Part of the problem is any adjustment will produce political pain for the government. It will be reluctant to slash public sector jobs, especially as many are organised in unions that backed the president’s re-election, while tax rises will be unpopular in a country that already pays European levels of taxation but gets very few quality public services in return.

Given the poor state of Brazil’s infrastructure the administration will also be loath to cut investment spending on badly needed public works projects.

Poor infrastructure is blamed by industry for the high cost of production in Brazil which erodes the country’s natural competitive advantages.

President Rousseff’s personal distrust of the business sector was seen in her first term as undermining government attempts to woo investors into putting money in a massive programme to upgrade roads, ports and airports. The initial auctions for concessions to invest in these produced disappointing returns as many investors stayed away, saying caps on returns were too low for the risk being taken on.

But economists from her Workers' Party claim these "one-off" problems have since been overcome. "Now I believe we are ready to move from a cycle of consumer-driven growth to investment-driven growth during the next four years," says Workers' Party economist Marcio Pochmann.

Successful auctions of infrastructure concessions next year would allow the government to raise cash via signing bonuses from winning bidders while boosting investment and spurring job creation, as new operators upgraded facilities which in turn would eventually reduce the cost of doing business in Brazil.

However, these longer-term hopes will not put off the need for more immediate action to shore up the public accounts. The next key indicator of how far the government will go in correcting the country’s economic course will likely be with the president’s nomination of a new finance minister.

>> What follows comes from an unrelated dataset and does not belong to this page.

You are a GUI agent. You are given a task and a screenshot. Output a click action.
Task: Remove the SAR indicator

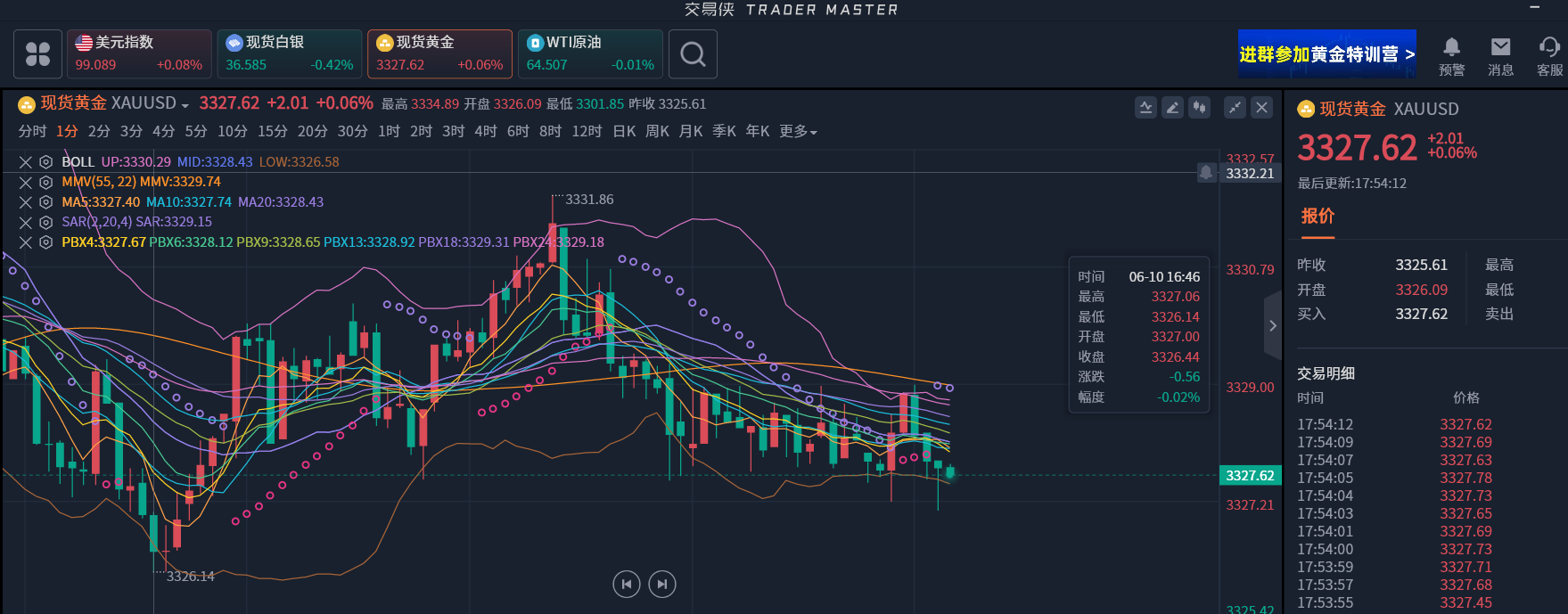pyautogui.click(x=26, y=223)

The markets want Henrique Meirelles, who ran the central bank during the presidency of Dilma's predecessor Luiz Inácio Lula da Silva. A former BankBoston executive he is impeccably orthodox and strong enough to fight off interference from the notoriously micro-managing president.

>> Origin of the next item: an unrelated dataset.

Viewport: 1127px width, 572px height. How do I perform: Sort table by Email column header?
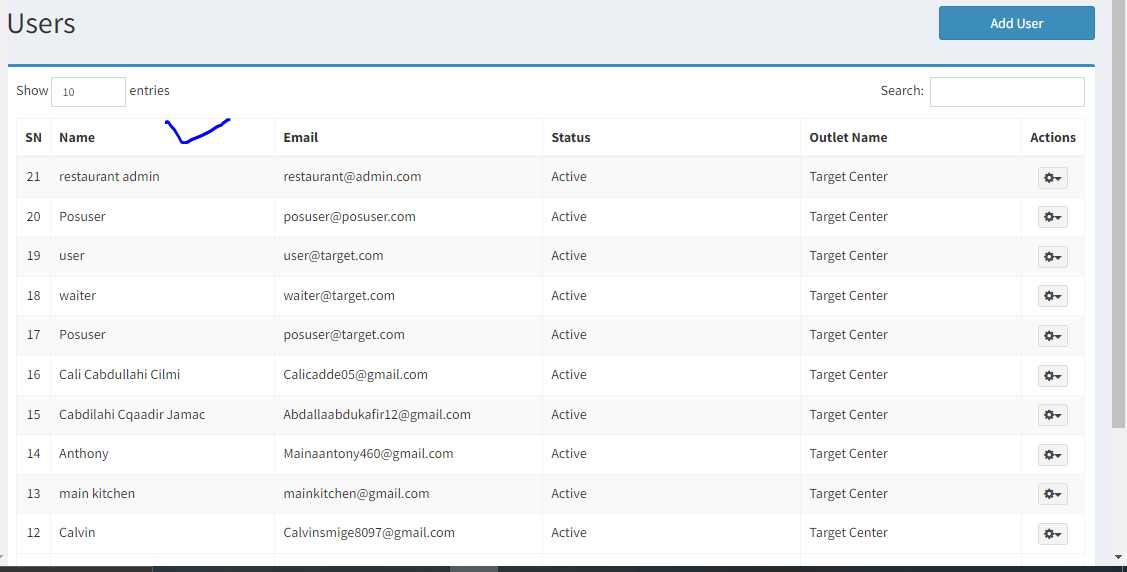300,137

Another favourite for the job is Nelson Barbosa, the ministry's former number two. He quit last year, reportedly frustrated at the influence more heterodox rivals had with the president. His return would also reassure markets but could create tensions at the heart of economic decision-making, especially as his former rival in the ministry Arno Augustin is tipped to become a special presidential advisor with an office down the hall from Rousseff's.

Whoever gets the job will have to act fast to restore confidence. In what has become an annual ritual, economists are already downgrading their growth forecasts for Brazil next year and in 2016, with many sceptical that any adjustment will go far enough.

"Brazil's fiscal indiscipline during the past few years will most likely be partially addressed by the administration in 2015, but probably not aggressively enough," warns Morgan Stanley in its latest research note. That, it warns, will prove an "obstacle" to recovery and "could eventually lead to a sovereign downgrade and the loss of an investment grade rating, probably in 2016".

President Rousseff might have run to the left during the recent campaign. But before she has even been sworn in for her second term she is under severe market pressure to tack back to the centre.

Asked about the economy yesterday, president Rousseff said she would carry out some “housekeeping” on the fiscal and inflationary front. But markets will be looking for more drastic action before they are convinced Brazil is ready to return to sustained growth.